Rebirth, No Birth
This theme asks what it means to begin again-- and what happens when beginning is not an option. What happens to the ones not born, the ones half-formed, or those too tired to return?
Rebirth, No Birth traces stories of cyclic grief, reimagination, transmutation, and refusal. These pieces were selected for the quiet ways they rupture.
A bruised, lyrical requiem for a love that corroded as deeply as it once nourished. This sea-drenched monologue mourns entanglement, devotion, and emotional exile -- drifting between the wreckage of abuse and the hunger for rebirth through song. A tide of longing, grit, and ghost.

A grief-wrought fable of trans friendship, schoolroom suppression, and the quiet brutality of "well meaning" erasure.
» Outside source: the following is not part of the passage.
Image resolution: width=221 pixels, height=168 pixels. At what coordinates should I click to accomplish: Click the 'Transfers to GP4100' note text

Teacup speaks through shards of memory and metaphor, mourning a lost comrade while surviving in a world that punishes honesty. A three-part elegy soaked in steam, childhood, and defiance.
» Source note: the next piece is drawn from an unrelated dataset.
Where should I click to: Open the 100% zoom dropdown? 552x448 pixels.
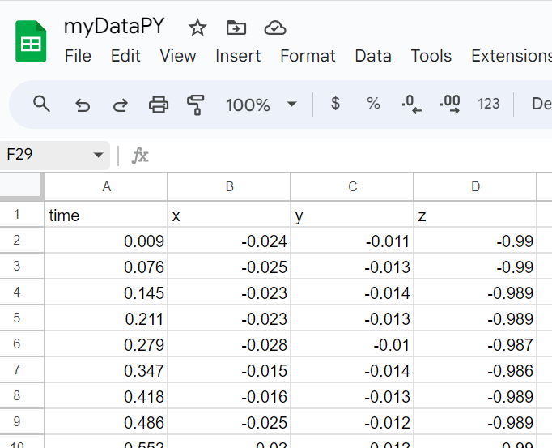261,105
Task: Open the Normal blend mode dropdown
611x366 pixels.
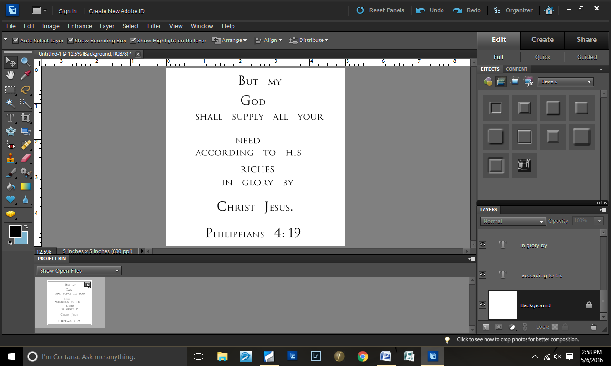Action: [513, 221]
A balm and a reckoning. This poem catalogues the violence we're told to repress-- crying, screaming, quitting-- and clears space for them. It's Ok insists on the legitimacy of collapse, and finds a quiet, stubborn renewal in the ash. Not triumph, but tenderness. Not overcoming, but returning.

A death then an artful resurrection. Rebirth is a poem of sudden transformation: a life cracked open by unexpected beauty, intimacy, and the lunar pull of a single night. Here, rebirth arrives not with innocence but with knowledge-- of pain, of desire, and of art as a midwife of becoming.

In this tender, intergenerational portrait, a young girl listens as her mother recounts tram rides through Buenos Aires and Lisbon-- stories where grief, migration, and maternal silence pulse beneath the city's screeching rails. Rebirth emerges not in rupture, but in the shared stillness: a crooked finger, a cod croquette, a memory passed down like a light through a windowed car.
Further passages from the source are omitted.